Parts of the exercise —
1. In the passage on proxy contests, what share of voting power does Minnesota law require before shareholders can call a special meeting for actions intended to facilitate a business combination?
2. Duplicate the portion of the passage on proxy contests starting at "A proxy contest can" and ending at "million and under.".
3. Write the next part of the passage on proxy contests, picking up after its final sentence.

## Begin Supplied text

A proxy contest can also be a very expensive proposition for an issuer. Yahoo disclosed that it spent $22 million in its second quarter of 2008 related to Microsoft’s proposed takeover, costs related to the Icahn proxy contest and related litigation defense costs. Others place the cost for a more typical proxy contest in the range of $1 million and under.

State Law Loopholes

State law may permit shareholders to call special meetings. This allows an insurgent to engage in a proxy contest at times other than the annual meeting. For instance, Section 302A.433 of the Minnesota Business Corporation Act permits shareholders or groups of shareholders who own 10% of the voting power to call special meetings. For actions intended to facilitate a business combination, including actions to effect the composition of the board, 25% of the voting power is required. States also have various anti-takeover laws. For instance, Minnesota has adopted a control share acquisitions statute. Embodied in Section 302A.671, the statute requires shareholder approval for an investor to vote shares in excess of a specified percentage of voting securities in certain circumstances. The lowest threshold specified is 20%. However, reliance on the statute could backfire, as the activist investor perhaps would welcome a special meeting to approve voting rights as a forum in which to present its agenda.

## End Supplied text
## Begin Provided material

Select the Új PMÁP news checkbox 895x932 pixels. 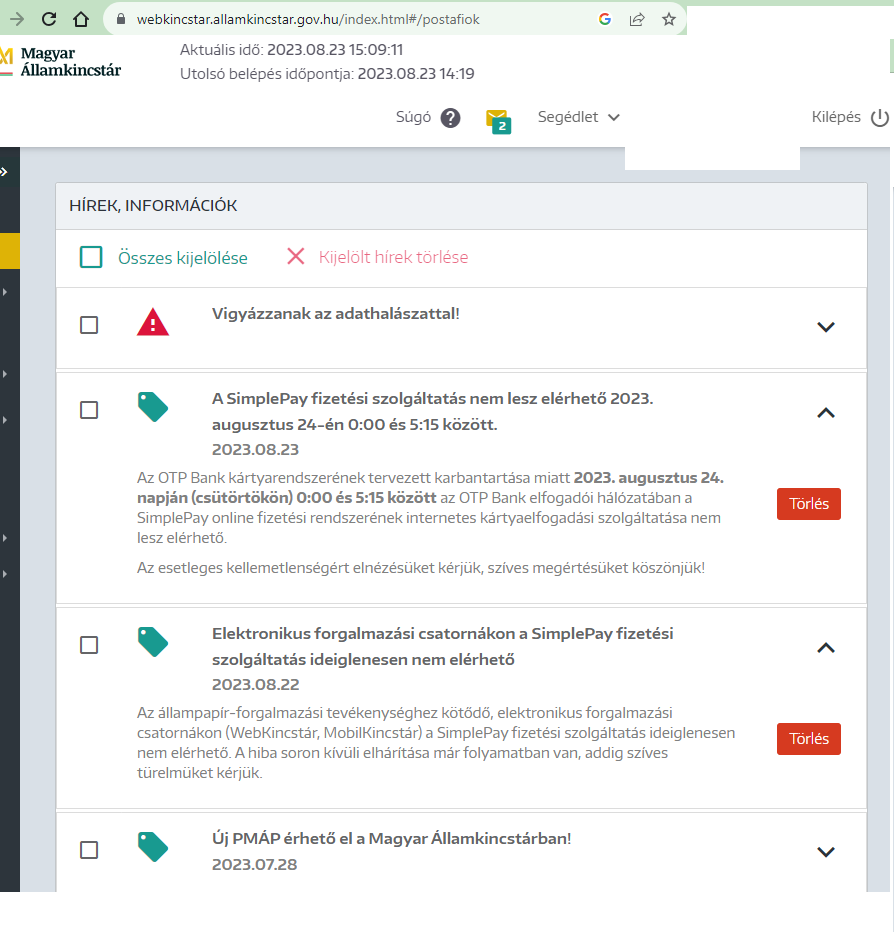click(89, 850)
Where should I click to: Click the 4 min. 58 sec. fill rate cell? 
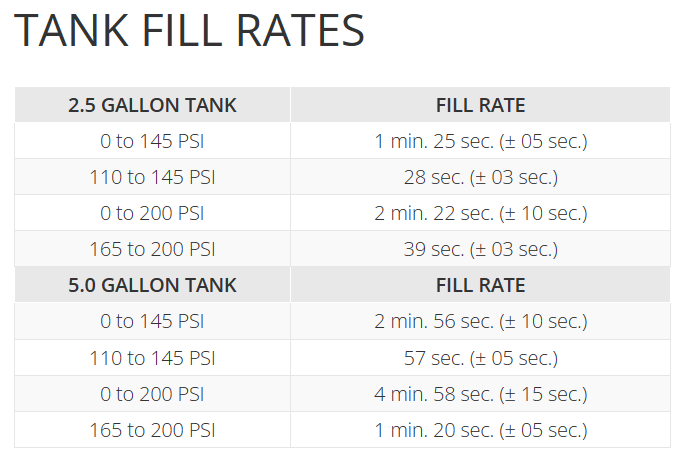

## End Provided material

Answers for the exercise —
1. 25% of the voting power

2.
A proxy contest can also be a very expensive proposition for an issuer. Yahoo disclosed that it spent $22 million in its second quarter of 2008 related to Microsoft’s proposed takeover, costs related to the Icahn proxy contest and related litigation defense costs. Others place the cost for a more typical proxy contest in the range of $1 million and under.

3.
Defense Strategies

Preventative Measures

The old axiom “the best defense is a good offense” rings true for companies wanting to avoid becoming targets for activist investors in the first place. Commentators recommend a fairly uniform set of policies.10 Investor relations policies and programs will ideally include the following components:

  • Have a clearly articulated business strategy that is communicated to investors. The more effectively a target has communicated the case for its business plan, the stronger the target’s position in negotiations with activist investors.
  • Meet with investors and attend investor conferences and listen to what the investors have to say.
  • Be prepared to justify capital availability and liquidity positions in relation to strategic goals.
  • Be prepared to address any reasons for operational and financial performance shortfalls relative to comparable companies.
  • Stay in contact with existing institutional investors as their decision to support activist investors may be determinative.
  • Review the business plan in light of anticipated challenges regarding spin-offs, share buybacks, outright sale of the company and other matters and make appropriate adjustments.
  • Maintain board consensus backing management’s strategy so that activists are not able to divide and conquer. Directors should encourage appropriate changes to avoid becoming a target. Management should articulate resistance to any changes to the satisfaction of the board.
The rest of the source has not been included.